Quién le iba a decir al “hijo de Jacinta la sufrida” que un señor llamado Titón, “uno de los dioses del cine cubano de entonces”, bebería aquel aguardiente barato y falsificado que destilaba “Mercedita picadillo” y dejara colgada su camisa en el respaldo de la única silla decente que tenía para escuchar a los negros del solar rumbeando, mientras pensaba en pasajes de una película a la que llamaría “La última cena”; en la que dio comida a muchos de aquellos negros con los que bebió y bailó esa tarde y otras posteriores.

Una joven llamada Sara Gómez le invitaría a sentarse entre un grupo de hombres en su primera película y no era por el hecho de ser la esposa de su “consorte germinal”, fue simpatía mutua; una relación humana auténtica hasta el día que entregó su alma al creador.

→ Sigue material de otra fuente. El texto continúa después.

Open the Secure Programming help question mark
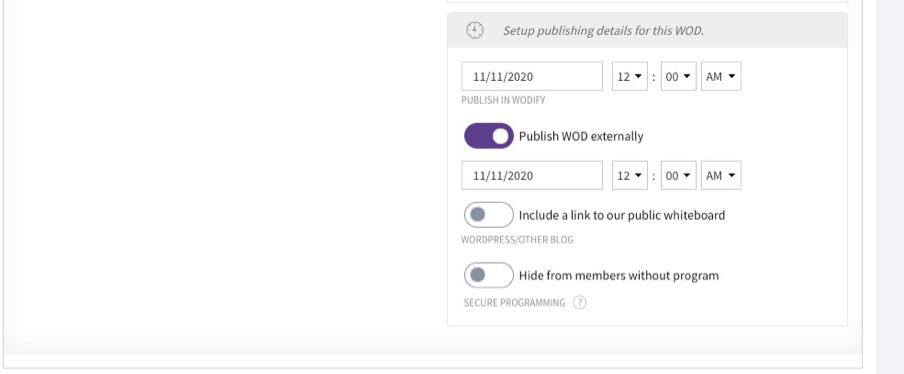904x374 pixels. coord(579,303)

Hubo tiempos de vacas flacas. Entonces había trabajo en el puerto y también rumba, mientras se esperaba el arribo del siguiente barco a descargar. No siempre había tambores, pero había cajas de madera, cucharas y paredes. Así, hasta el día en que cierto amigo de la infancia, todo un héroe, le llamó como maestro de obra para terminar un hospital en una esquina del barrio de Cayo Hueso, una de sus fronteras. Y que llevaría el nombre de sus hermanos.

Y allí se tomó el acuerdo de todos los sábados, después de la faena, que era media jornada, "rumbear hasta que el cuerpo aguante, hasta que dure el ron…"; entonces era hora de llamar a los rumberos conocidos, a los ecobios y profanos… 

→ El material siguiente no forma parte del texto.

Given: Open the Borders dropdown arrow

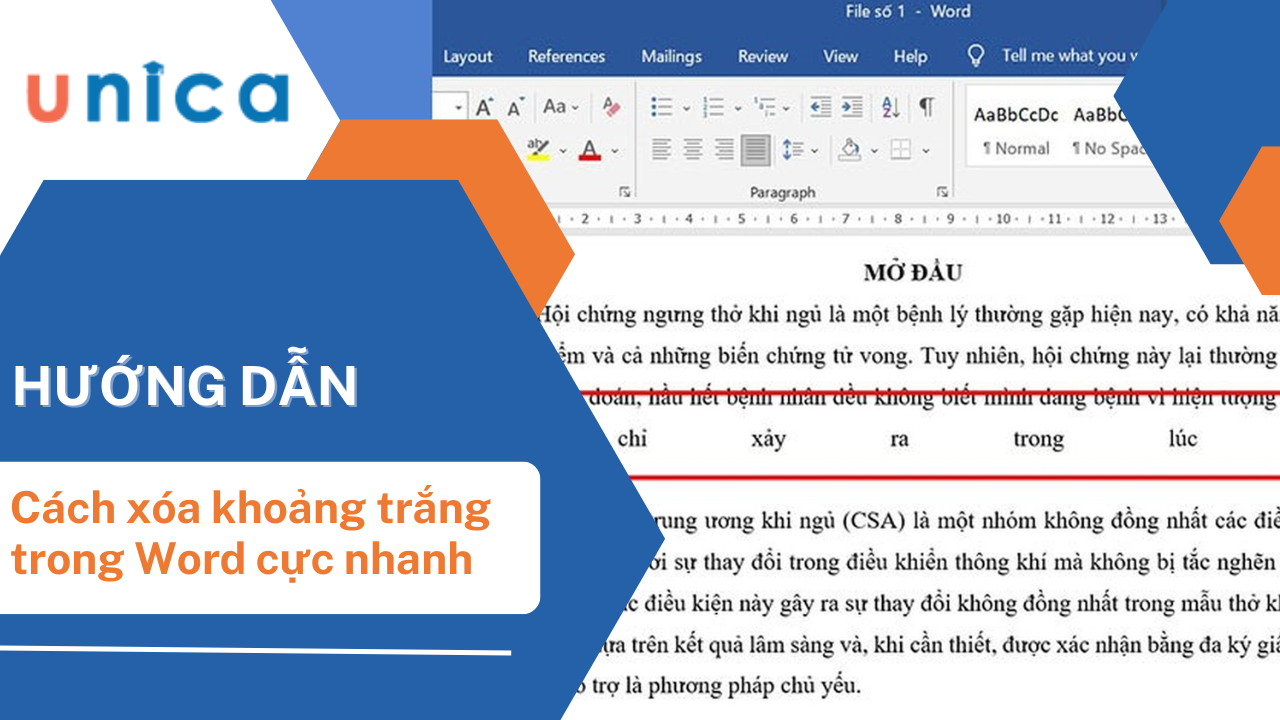Looking at the screenshot, I should [926, 151].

Aquella rumba era una excusa para un ejercicio de purgar los fantasmas y hacer nuevos versos a la luz del tambor… y entre los profanos que llegaron a aquellas rumbas después de mezclar cemento los sábados en la mañana, había uno llamado Froilán Escobar, que ya era un nombre recurrente en la literatura y que fue su primer lector profesional… 

La suerte estaba echada para “Eloy el Oficial” y su vida cambió la tarde que cruzó la alta reja de La Casona de El Vedado. Solo que además de sus versos, auténticos, irreverentes, negros y sufridos, llevaba la rumba como compañera de infortunio, o de fortuna.